Ostriches are abundunt in this dry part of kenya, North Eastern province(NEP) with mainly the somali Ostich race. They are present in almost all the districts but little effort has been directed to its commercial exploitation as an alterntive to pastoralism. Local communities here attach alot of Nutritutional and medicinal value to ostrich meat and its products. I have come a cross many isolated ostrich populations in the region which can become perfect ostrich farms.
However, Key public and private players in the eco-tourism sector have faulted Kenya’s development strategy, Vision 2030, that partly seeks to create resort towns in Eastern and North Eastern provinces. For Example, Isiolo town in Eastern Province and two unidentified towns in North Eastern province will be developed through the establishment of casinos, hotels, upscale retail outlets, a modern airport and transport facilities.
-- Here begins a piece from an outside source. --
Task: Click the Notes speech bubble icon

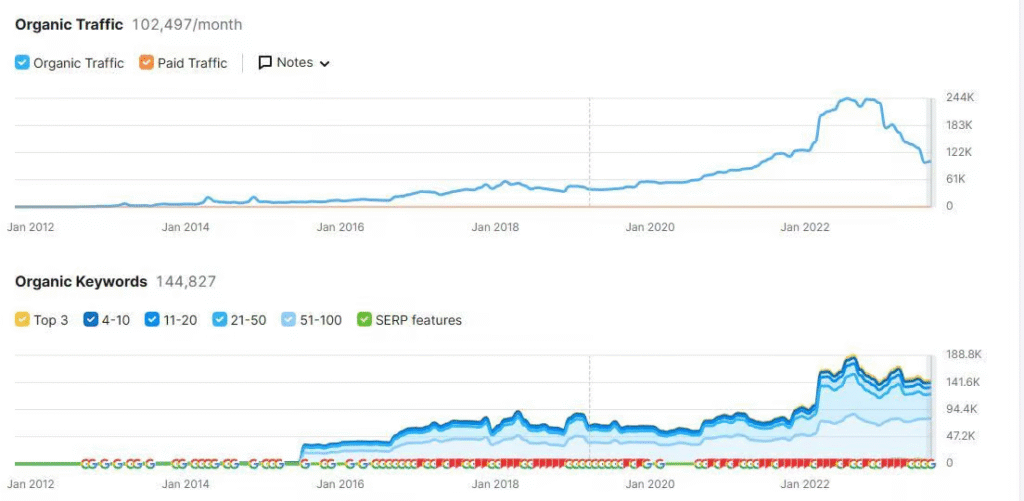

Currently, tourism is mainly restricted to safaris in those areas with little to show in NEP Kenya.
Ecotourism in Northeastern Kenya is especially confounded by the lack of clear links with many existing or draft policies contradicting one another, or providing counter efforts in assisting those in marginalised areas.
“For example, the draft Arid and Semi-Arid Lands Policy highlights the support of government for pastoralism as a livelihood system,” noted key players including CARE Kenya, the Enhanced Livelihoods in the Mandera Triangle and Kenya Land Conservation Trust.
The players were launching an eco-tourism policy brief, which analyses several enterprises in northeastern Kenya, and made recommendations for the improvement of the systems in place.There are significant stumbling blocks to developing northeastern Kenya as a key tourism destination at this moment in time.With limited infrastructure in and around the region, expansion of road development only beginning, and significant insecurity issues, the proposed development of Isiolo as a resort city may not be a wise economic investment in the short-term, according to the players.
The establishment of Isiolo as a resort city was viewed as an opportunity to optimise the rich tourism potential presented by Mt Kenya, Meru National Park, the Aberdares and Samburu National Park.“There is a need for a targeted tourism market and product assessment supported by the public and private sector — possibly using a combination of fresh external and knowledgeable internal experts,” said Dr Julian Fennessy of the Kenya Land Conservation Trust.She said the current tourism products are limited — environments are under pressure from high numbers of tourists thus limiting Kenya’s possibility of attracting repeat visitors, making the need to develop new opportunities critical.
Kenya’s ecotourism industry first drew international attention in 1997, when the now famous community lodge at Il’ Ngwesi was a runner-up in British Airways’ prestigious Tourism for Tomorrow awards.Two other properties — Tortilis Camp in Amboseli and Ol Donyo Wuas in the Chyulu Hills — have also been honoured in the awards.Il’ Ngwesi is now a model for community tourism projects across Africa.
Other innovative developments in African ecotourism are taking place in the semi-arid wilderness of the Laikipia Plateau, where a growing number of far-sighted communities are setting aside areas for wildlife and letting the land regenerate after decades of over-grazing.